_課題 1_
妨害電波の測定を述べた本文によれば、各アンテナ1~3の測定範囲は、例としてどの周波数帯に設定されるか。

他のアンテナサイト9としては、例えば、オープンサイトで妨害電波が測定される他の試験場などが挙げられる。他のアンテナサイト9の場所は、特に限定されず、日本を含む世界各地に設置することができる。これにより、世界各地での妨害電波の電波情報を一元管理できる。例えば、世界各地での妨害電波の電波情報をデータベース化することにより、突発的または局地的に発生するスポラディックE層と呼ばれる電離層が発生したとしても、その電離層で反射される妨害電波の特定にも用いることができる。また、入力される電波情報は、世界標準時間を基にした時刻毎に、各アンテナサイト9のアンテナによって受信された所定の周波数帯の電波の電波情報であることが好ましい。なお、他のアンテナサイト9で受信された電波の電波情報は、検出装置4に直接入力されてもよい。
【0031】
データベース7によって、自然空間にある電波ノイズを幅広くカバーしたデータベースを構築することができる。保存される電波情報には、例えば、非公開の電波や外国の放送電波などの情報も含まれる。すなわち、データベース7によって、サーバ内にデータ暗室を作成することができる。データ暗室を用いることで、外来電波の判定を正確に行うことができ、ひいては、妨害電波の検出精度の向上に繋がる。また、最終的にはデータベース7の電波情報と測定用アンテナ1が受信した電波の電波情報を用いることで、妨害電波の検出も可能になることが期待される。なお、データベースに含まれる情報は、インターネットなどを介して一般に公開されてもよく、ユーザに提供されてもよい。
【0032】
妨害電波の測定では、EUTが稼動している状態で、各アンテナ1~3を作動させて電波を受信する。図2の構成では、各制御装置が本発明における「作動制御部」に相当する。なお、作動制御部の機能を検出装置に持たせてもよい。各アンテナ1~3の測定開始時間は世界標準時間に合わせて、同時に開始される。特に、データベース7に蓄積された各電波情報に紐付けられた時刻と同一時刻に、各アンテナ1~3を作動させて電波を受信することが好ましい。例えば、データベース7に任意の日における時刻00:00の電波情報が保存されている場合、別日(測定日)の同一時刻である時刻00:00に各アンテナ1~3で電波を受信する。各日の同日時刻には、同じ電波特性を持つ妨害電波が放射される場合が多いため、妨害電波の判定を行いやすくなる。
【0033】
各アンテナ1~3の測定範囲は同じ周波数帯(例えば30MHzから1000MHzまでの範囲)に設定され、各アンテナにおいて同時に同じ周波数の電波が測定される。この測定によって、測定用アンテナ1と近距離アンテナ2には、外来電波とEUTの妨害電波が受信される。外来電波は、遠距離アンテナ3にも、近距離アンテナ2などとほぼ同じ時間に受信される。遠距離アンテナ3には、主に外来電波が受信される。本発明では、各アンテナ1~3による測定を同時に行うことで、外来電波は同一となり、外来電波の判定を正確に行うことができる。

_課題 2_
下の一覧のうち、「859x871 pixels. At」を含む行から「(x=1662, y=558)」を含む行までを、列名を「指示」と「答え」とする2列のCSVに変換せよ。各指示を1行とし、指示の文と答えの座標をそれぞれ二重引用符で囲んだ1つのフィールドに収め、改行は空白に置き換えること。

抽出データ項目
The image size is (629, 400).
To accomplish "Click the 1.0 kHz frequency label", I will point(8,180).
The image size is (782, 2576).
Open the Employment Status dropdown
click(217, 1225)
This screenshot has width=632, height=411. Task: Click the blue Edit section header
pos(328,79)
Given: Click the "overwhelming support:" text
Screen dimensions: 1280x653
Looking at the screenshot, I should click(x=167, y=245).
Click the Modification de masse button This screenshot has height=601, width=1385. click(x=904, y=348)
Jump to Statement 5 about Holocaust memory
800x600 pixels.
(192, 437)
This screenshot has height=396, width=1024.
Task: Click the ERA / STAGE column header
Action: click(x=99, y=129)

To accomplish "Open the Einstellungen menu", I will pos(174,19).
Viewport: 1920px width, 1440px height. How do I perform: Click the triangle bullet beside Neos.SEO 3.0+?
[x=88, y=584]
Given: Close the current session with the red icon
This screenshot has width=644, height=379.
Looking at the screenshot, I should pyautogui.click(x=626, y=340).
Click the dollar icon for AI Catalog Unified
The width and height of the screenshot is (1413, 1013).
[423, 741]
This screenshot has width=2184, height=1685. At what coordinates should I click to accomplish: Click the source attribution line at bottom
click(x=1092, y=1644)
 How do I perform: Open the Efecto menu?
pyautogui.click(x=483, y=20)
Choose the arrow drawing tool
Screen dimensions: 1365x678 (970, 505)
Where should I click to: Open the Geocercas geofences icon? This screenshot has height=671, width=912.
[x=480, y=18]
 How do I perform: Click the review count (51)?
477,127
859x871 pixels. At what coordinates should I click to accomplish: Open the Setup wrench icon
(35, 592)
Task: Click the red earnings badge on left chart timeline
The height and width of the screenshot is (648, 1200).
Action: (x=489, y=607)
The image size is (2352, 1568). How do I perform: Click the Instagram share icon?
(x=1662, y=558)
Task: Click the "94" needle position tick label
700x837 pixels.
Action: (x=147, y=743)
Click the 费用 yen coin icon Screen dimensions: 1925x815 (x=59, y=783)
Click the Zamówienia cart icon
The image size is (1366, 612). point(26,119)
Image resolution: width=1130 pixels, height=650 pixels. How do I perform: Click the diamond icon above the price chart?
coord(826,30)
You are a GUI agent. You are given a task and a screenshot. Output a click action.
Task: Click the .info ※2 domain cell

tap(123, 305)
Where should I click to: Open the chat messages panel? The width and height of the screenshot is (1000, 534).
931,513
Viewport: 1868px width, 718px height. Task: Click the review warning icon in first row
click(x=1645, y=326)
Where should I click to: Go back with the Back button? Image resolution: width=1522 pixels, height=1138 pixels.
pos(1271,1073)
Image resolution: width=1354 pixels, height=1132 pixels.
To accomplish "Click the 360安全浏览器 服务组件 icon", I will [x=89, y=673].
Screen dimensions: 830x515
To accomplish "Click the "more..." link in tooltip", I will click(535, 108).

_最終結果 1_
30MHzから1000MHzまでの範囲に設定される。

_最終結果 2_
指示,答え
"859x871 pixels. At what coordinates should I click to accomplish: Open the Setup wrench icon","(35, 592)"
"Task: Click the red earnings badge on left chart timeline The height and width of the screenshot is (648, 1200).","Action: (x=489, y=607)"
"The image size is (2352, 1568). How do I perform: Click the Instagram share icon?","(x=1662, y=558)"